Kanchhi then insisted on taking me to another shop to buy me a jumper. She has always wanted to buy me one but wanted me there so she could get the size right. The shop was not large but it must have had at least 10 sales staff, mostly attractive young women, waiting for a customer to brighten their day. Kanchhi went straight to the only male sales assistant who looked me up and down before producing a normal V knecked jumper of excellent quality. I tried it on. It was a perfect fit and I liked the colour. Taking it off became a bit of a spectator sport. I needed Kanchhi to hold my shirt to stop it riding over my head exposing myself to the onlooking, amused sales girls. Kanchhi refused to help, cracking up in fits of laughter. It was like going shopping with my mum but more fun. Eventually I managed to get the jumper off and, at the same time, retain some dignity. At the entrance to the shop there was a sign saying ‘Fixed Price’. That did not stop Kanchhi from entering a bartering duel with the salesman who crumbled under her forceful charm.
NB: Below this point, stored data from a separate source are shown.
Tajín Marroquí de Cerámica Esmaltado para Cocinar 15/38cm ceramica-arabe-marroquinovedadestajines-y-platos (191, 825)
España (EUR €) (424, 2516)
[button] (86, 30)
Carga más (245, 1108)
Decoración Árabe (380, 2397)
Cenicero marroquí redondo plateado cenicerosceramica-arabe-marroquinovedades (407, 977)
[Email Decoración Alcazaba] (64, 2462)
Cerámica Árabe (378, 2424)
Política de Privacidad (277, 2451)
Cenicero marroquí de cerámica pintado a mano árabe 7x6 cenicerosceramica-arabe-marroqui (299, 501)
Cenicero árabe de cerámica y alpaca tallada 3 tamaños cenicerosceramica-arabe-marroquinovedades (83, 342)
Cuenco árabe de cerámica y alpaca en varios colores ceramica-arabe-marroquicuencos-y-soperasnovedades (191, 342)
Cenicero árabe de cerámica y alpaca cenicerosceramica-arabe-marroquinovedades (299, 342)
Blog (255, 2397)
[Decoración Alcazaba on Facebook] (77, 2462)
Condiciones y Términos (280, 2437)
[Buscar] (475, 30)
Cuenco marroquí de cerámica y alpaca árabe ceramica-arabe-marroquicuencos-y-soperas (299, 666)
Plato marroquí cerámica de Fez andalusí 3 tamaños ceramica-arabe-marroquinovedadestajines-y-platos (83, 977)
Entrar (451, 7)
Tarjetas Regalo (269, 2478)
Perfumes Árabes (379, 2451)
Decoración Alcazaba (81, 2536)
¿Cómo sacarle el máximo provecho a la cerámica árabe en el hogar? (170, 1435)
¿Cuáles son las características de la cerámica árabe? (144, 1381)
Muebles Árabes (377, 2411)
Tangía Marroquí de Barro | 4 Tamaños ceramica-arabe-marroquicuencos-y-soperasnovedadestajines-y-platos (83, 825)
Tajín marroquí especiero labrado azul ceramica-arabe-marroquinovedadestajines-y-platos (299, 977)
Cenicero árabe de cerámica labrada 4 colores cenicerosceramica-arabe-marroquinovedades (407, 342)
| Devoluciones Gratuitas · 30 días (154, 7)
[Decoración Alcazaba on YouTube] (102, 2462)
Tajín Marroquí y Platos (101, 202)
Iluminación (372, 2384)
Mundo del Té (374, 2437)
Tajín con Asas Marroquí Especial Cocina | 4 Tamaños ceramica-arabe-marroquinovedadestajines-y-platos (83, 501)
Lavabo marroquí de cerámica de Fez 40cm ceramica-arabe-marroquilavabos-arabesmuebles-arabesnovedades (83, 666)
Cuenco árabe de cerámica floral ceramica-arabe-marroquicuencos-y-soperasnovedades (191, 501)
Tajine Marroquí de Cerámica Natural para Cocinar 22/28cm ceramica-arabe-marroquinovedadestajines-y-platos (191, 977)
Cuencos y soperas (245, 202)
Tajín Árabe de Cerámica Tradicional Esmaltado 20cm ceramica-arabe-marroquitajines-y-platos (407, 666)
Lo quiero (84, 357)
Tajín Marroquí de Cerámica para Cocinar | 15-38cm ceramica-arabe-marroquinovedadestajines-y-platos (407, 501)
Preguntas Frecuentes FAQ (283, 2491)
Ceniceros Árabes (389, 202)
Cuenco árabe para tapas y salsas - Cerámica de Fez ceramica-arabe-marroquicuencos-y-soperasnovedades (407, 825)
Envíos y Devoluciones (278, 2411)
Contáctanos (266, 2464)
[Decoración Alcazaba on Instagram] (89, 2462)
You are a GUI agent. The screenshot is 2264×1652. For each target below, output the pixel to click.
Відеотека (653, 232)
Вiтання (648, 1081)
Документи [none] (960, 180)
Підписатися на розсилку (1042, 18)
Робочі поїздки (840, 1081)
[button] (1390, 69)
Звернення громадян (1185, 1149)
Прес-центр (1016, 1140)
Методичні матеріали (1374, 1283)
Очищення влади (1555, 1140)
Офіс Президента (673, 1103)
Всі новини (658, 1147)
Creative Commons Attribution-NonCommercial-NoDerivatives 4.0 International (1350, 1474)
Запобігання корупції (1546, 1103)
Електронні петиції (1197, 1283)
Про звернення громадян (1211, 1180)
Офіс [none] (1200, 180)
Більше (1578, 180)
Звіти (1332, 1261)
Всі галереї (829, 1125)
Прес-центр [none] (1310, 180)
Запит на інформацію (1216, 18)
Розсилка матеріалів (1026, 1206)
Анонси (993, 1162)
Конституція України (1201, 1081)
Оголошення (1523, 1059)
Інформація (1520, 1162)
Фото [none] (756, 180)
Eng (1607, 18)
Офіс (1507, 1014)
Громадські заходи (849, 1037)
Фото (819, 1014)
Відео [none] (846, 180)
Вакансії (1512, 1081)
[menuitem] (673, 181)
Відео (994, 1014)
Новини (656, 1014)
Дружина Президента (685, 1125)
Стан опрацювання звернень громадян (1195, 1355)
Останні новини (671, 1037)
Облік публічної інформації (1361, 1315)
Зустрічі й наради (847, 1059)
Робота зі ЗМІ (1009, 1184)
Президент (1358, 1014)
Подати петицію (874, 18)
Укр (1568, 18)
Busy narrow streets where pedestrians always have to be alert

Busy narrow streets where pedestrians always have to be alert

Then we had to visit a shoe shop to buy shoes for Angela. It helped that I knew her shoe size and it proved quite a painless ordeal. Walking back through the extremely crowded streets, avoiding motor cyclists and rickshaws while ladened with several shopping bags, proved interesting and it was only when we returned to the tourist area that the streets, which I normally associate with crowds, became less of a problem to walk along.

We returned to the Northfield so that Kanchhi could collect her motorbike for her and Chering to return home. It had been a delightful few hours in good company and some interesting experiences. After they left I popped into the recycled goods shop, gave the assistant a lovely basket of flowers and bought some more of her wares.